◆ REQUIRED ACTION
The entries that follow include a run beginning at the line with "[Alternar menú] (25, 58)" and ending at the line with "[Open navigation menu] (28, 52)"; restate that run word for word and leave the rest out.

◆ PROVIDED MATERIAL
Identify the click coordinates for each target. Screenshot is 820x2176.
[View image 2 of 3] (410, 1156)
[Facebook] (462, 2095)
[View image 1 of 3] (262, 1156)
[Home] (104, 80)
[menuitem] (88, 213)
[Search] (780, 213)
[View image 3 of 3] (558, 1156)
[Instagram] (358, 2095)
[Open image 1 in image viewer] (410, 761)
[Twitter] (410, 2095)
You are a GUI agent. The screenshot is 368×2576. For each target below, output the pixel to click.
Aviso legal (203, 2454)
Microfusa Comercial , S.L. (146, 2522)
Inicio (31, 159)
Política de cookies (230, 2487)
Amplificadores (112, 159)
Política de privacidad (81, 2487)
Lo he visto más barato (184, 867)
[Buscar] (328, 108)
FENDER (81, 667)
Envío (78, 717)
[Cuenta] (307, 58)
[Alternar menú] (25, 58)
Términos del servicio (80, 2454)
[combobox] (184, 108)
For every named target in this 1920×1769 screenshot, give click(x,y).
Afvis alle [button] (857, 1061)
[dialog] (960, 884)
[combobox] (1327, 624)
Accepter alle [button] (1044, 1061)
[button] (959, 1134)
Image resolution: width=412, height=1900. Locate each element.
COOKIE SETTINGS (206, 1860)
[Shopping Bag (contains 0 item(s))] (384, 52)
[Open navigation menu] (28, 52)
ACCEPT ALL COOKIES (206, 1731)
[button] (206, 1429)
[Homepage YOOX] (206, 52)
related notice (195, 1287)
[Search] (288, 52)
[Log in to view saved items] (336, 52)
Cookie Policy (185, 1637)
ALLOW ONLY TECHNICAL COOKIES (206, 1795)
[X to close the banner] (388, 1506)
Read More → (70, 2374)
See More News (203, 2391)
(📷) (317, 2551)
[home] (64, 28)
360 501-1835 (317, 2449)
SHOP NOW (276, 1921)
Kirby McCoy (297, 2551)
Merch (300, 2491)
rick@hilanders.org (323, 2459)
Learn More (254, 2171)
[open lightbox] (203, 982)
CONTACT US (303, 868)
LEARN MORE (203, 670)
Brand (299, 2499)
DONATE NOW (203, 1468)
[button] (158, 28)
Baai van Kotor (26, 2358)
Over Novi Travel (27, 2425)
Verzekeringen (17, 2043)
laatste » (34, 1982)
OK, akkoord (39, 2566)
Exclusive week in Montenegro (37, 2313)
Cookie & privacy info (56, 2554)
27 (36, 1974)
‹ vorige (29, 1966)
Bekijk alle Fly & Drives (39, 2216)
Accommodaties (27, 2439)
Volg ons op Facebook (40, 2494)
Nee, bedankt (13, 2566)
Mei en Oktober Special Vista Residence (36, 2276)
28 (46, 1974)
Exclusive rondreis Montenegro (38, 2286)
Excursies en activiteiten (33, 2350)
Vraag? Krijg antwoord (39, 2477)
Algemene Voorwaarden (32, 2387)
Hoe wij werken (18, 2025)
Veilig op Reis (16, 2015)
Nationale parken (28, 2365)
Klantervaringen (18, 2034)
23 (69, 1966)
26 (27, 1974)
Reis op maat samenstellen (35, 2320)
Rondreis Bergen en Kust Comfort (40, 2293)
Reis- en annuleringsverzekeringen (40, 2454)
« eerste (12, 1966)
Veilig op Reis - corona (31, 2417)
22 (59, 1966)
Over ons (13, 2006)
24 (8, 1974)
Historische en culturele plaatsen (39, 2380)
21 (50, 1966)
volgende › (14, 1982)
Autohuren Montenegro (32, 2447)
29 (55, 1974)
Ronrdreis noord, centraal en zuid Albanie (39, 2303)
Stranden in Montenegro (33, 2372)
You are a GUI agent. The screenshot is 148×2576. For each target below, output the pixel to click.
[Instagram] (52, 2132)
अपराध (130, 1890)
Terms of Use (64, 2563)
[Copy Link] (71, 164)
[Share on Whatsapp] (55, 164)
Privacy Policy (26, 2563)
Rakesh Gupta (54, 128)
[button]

◆ ANSWER SECTION
[Alternar menú] (25, 58)
Términos del servicio (80, 2454)
[combobox] (184, 108)
For every named target in this 1920×1769 screenshot, give click(x,y).
Afvis alle [button] (857, 1061)
[dialog] (960, 884)
[combobox] (1327, 624)
Accepter alle [button] (1044, 1061)
[button] (959, 1134)
Image resolution: width=412, height=1900. Locate each element.
COOKIE SETTINGS (206, 1860)
[Shopping Bag (contains 0 item(s))] (384, 52)
[Open navigation menu] (28, 52)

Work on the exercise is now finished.